Your updated example was helpful, and I noticed it’s a bunch of issues that lead to the unexpected results. The core challenge is that ft:mark and ft:extract only yield expected results if the internally collected full-text metadata is not lost at some stage during the internal processing – which can happen at many places hidden to the writer of the query.
In your specific example, the full-text information gets lost because the local:search function is too complex to be inlined by the compiler (which enables further optimizations that eventually allow metadata propagation). You can tackle this by forcing the compiler to inline your function:
declare %basex:inline function local:search(...)

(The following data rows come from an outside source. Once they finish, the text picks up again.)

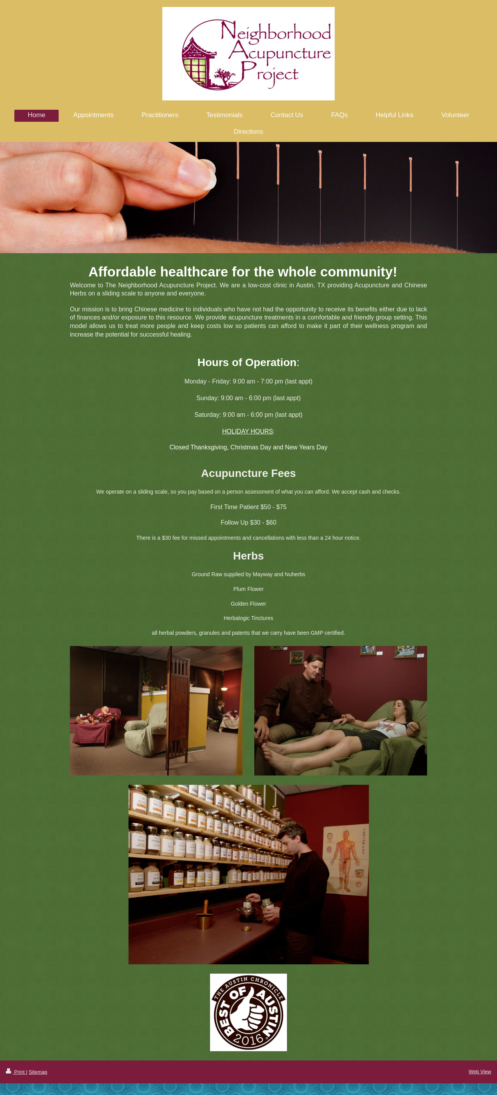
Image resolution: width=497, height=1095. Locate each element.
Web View (480, 1071)
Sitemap (38, 1072)
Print (16, 1072)
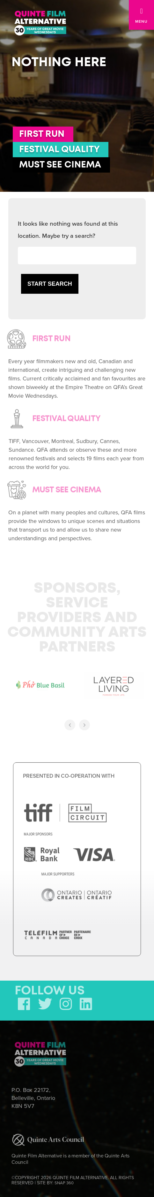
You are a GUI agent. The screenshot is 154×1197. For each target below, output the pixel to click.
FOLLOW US (50, 989)
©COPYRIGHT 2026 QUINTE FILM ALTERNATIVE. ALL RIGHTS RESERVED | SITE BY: (72, 1179)
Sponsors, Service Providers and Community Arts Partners (77, 616)
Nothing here (58, 62)
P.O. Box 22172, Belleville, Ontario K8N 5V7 (33, 1096)
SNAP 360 (64, 1181)
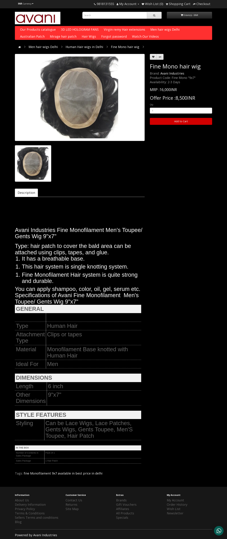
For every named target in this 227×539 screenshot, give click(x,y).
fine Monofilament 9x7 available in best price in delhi (63, 473)
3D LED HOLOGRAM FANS (80, 29)
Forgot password (114, 36)
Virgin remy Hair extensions (124, 29)
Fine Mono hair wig (125, 47)
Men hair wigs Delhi (165, 29)
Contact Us (74, 500)
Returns (71, 504)
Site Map (72, 509)
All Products (125, 513)
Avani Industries (172, 73)
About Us (22, 500)
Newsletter (175, 513)
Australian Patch (32, 36)
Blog (18, 522)
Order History (177, 504)
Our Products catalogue (38, 29)
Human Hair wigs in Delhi (84, 47)
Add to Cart (181, 121)
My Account (175, 500)
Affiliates (122, 509)
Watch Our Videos (145, 36)
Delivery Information (30, 504)
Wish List (173, 509)
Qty (151, 104)
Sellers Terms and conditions (36, 517)
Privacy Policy (25, 509)
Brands (121, 500)
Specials (122, 517)
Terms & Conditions (30, 513)
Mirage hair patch (63, 36)
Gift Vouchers (126, 504)
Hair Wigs (89, 36)
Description (26, 193)
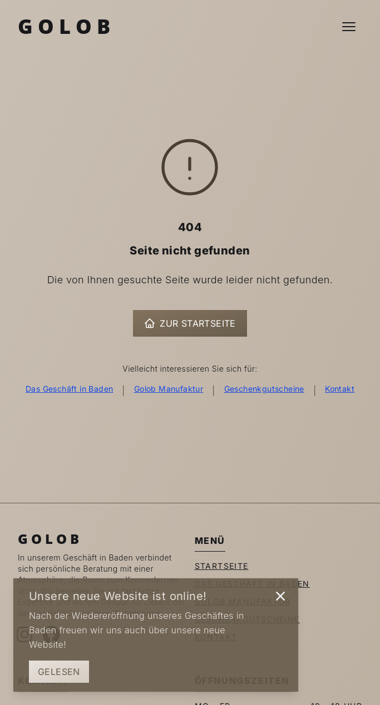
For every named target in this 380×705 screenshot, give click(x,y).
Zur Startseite (190, 323)
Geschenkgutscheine (264, 388)
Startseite (222, 566)
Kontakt (339, 388)
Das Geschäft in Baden (69, 388)
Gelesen (59, 671)
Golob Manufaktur (168, 388)
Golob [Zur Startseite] (66, 26)
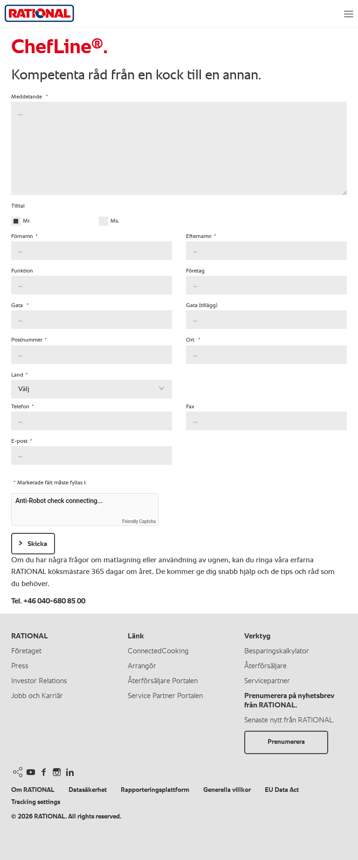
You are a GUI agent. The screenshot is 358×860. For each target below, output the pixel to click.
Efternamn (201, 236)
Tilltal (18, 206)
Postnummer (29, 340)
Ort (193, 340)
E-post (21, 441)
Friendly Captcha (139, 521)
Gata (20, 305)
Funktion (22, 271)
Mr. (27, 221)
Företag (195, 271)
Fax (190, 407)
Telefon (22, 407)
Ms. (114, 221)
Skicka (37, 543)
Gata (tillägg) (201, 305)
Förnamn (24, 236)
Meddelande (29, 97)
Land (19, 375)
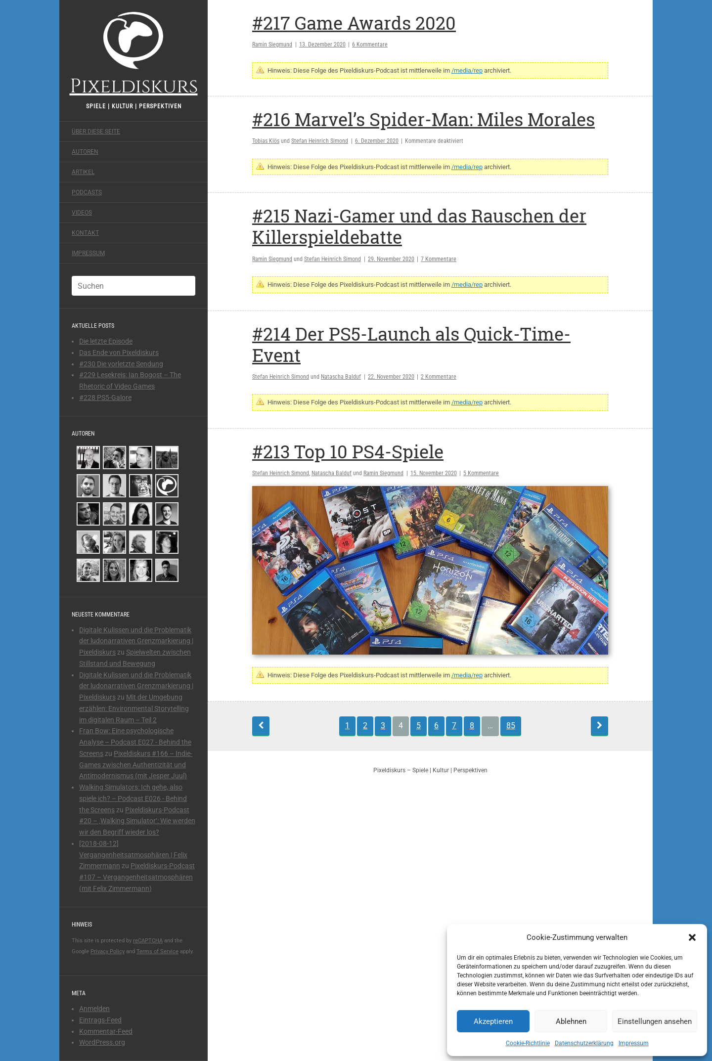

Using '(ethnicgroups, languages)' instead of 'name() = (...)' is another practical advice; it helps the optimizer to detect at compile time that metadata will be available at runtime. Another solution is to use 'local-name()' instead of 'name()' (local-name does not rely on namespace that may possibly occur in a database, which also affects the way how full-text queries are evaluated).
Here’s a variant that should work:
declare function local:search(
$database as xs:string,
$query as xs:string
) {
let $country := ft:search($database, $query)/ancestor::country
let $search := function($node) { $node/text() contains text { $query } }
return (
ft:mark($country[.//name[$search(.)]]),
ft:mark($country[.//city[$search(.)]]),
ft:mark($country[.//(ethnicgroups, languages)[$search(.)]])
)
};
local:search('factbook', 'German')
…or…
let $search := function($nodes) { $nodes[text() contains text { $query }] }
return (ft:mark($country[$search(.//name)]), ...
From today’s perspective, we would certainly design ft:mark and ft:extract in a way that the results are always correct. The consequences, however, would be a much more restricted syntax.